Free press endangered by Foreign Agent Registration Act

Al Jazeera is the latest news outlet investigated under the Foreign Agent Registration Act (FARA) for acting as a propaganda tool of a foreign country, Qatar in this case. Congressional legislators are concerned about Al Jazeera’s alleged anti-Semitic and anti-Israel content. The network is an important source of news in the Middle East and has earned eight Peabody Awards and a Polk award for the reporting of its English-language branch. The Justice Department forced RT to register as a foreign agent last year for acting as a propaganda arm of the Russian government for supporting government policy, promoting conspiracy theories and sowing division and mistrust in democracies. Critics of applying FARA to news outlets say it could be used to settle political disputes and curtail reporting on difficult issues for fear of being labeled a foreign agent. (Columbia Journalism Review, June 11, 2018, by Alexandra Ellerbeck and Avi Asher-Shapiro)

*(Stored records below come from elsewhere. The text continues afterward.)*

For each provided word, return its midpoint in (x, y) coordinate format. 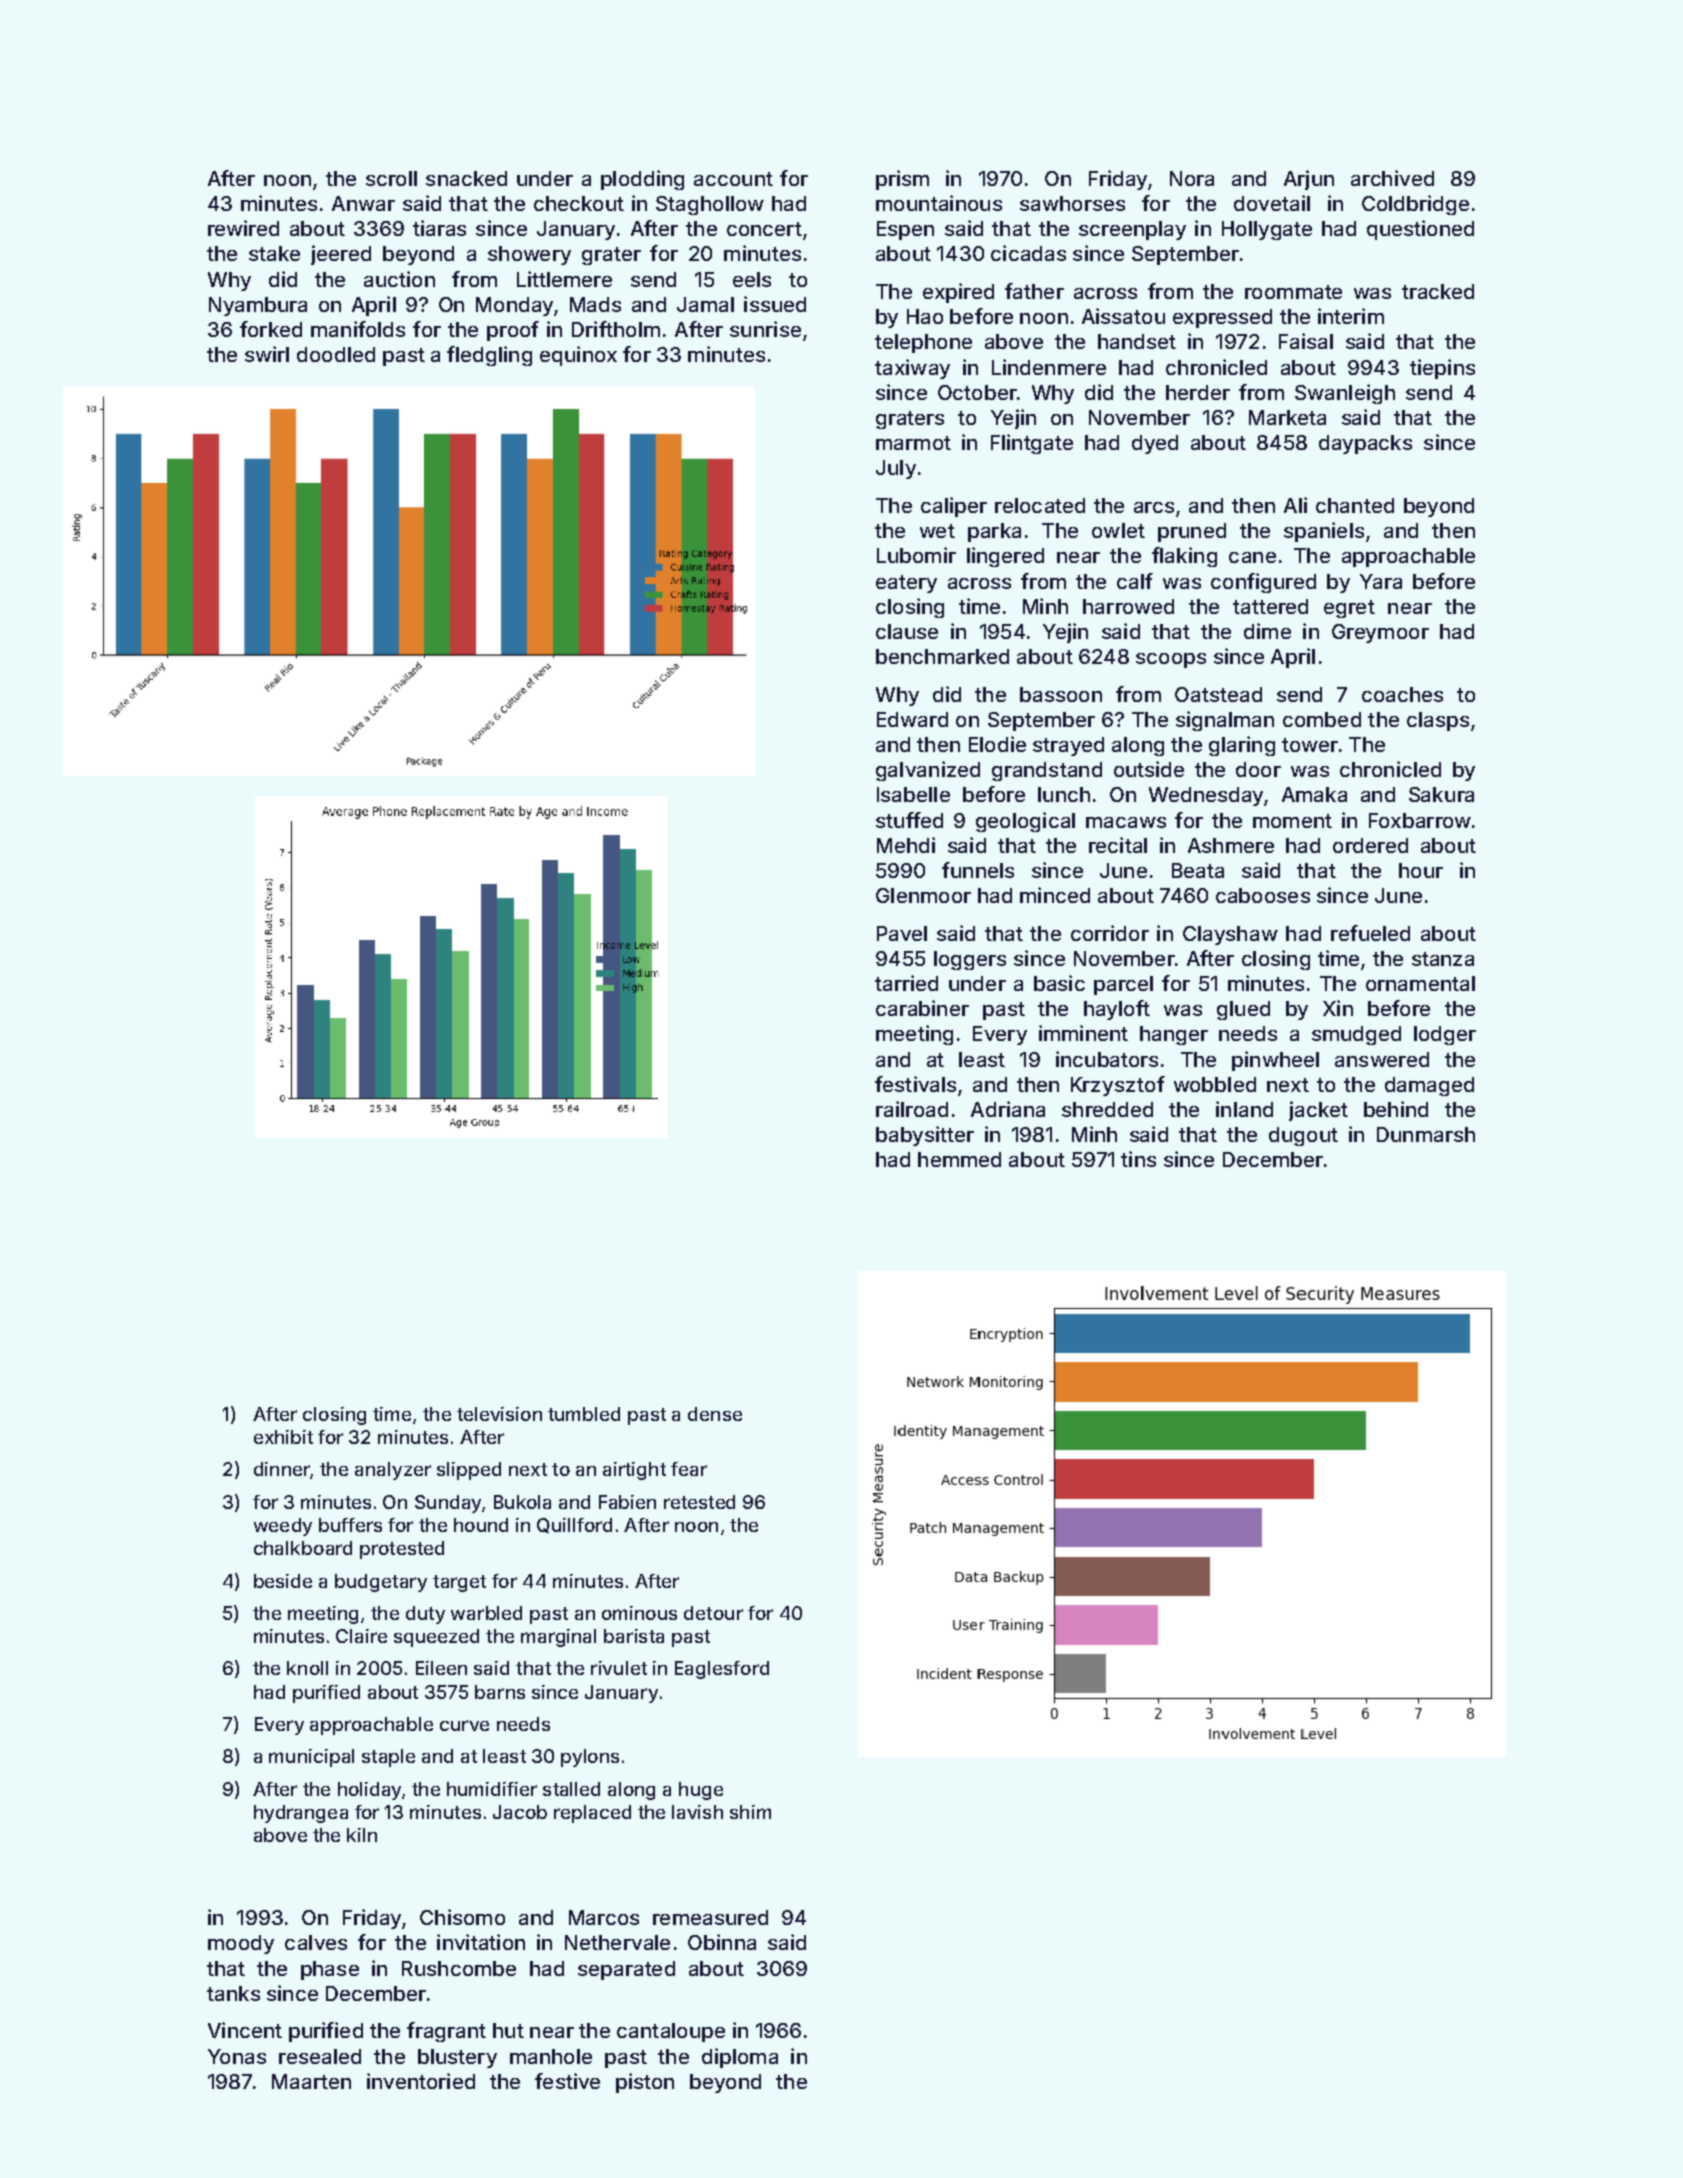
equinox (578, 356)
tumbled (584, 1414)
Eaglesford (722, 1670)
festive (567, 2081)
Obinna (722, 1942)
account (733, 179)
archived (1392, 178)
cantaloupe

RT’s editor said she maintained RT’s independence but registered as a foreign agent to avoid criminal proceedings. Radio Sputnik, Japan’s Cosmomedia, the Korean Broadcasting System and the China Daily are all registered as foreign state propaganda arms. (, April 4, 2018, by Peter Van Buren)

Reporters Without Borders, March 19, 2018, warned about the dangers of government censorship and released this statement about the Justice Department investigation of Al Jazeera: “Governments should not be in the business of deciding what constitutes legitimate journalism, regardless of the influence that may be brought to bear on Al Jazeera’s editorial policies due to its connection to the Qatari government,” said Margaux Ewen, RSF’s North America Director. “Al Jazeera’s award-winning journalism contributes to media pluralism on a global scale, and reducing it to a Qatari government agency is irresponsible.”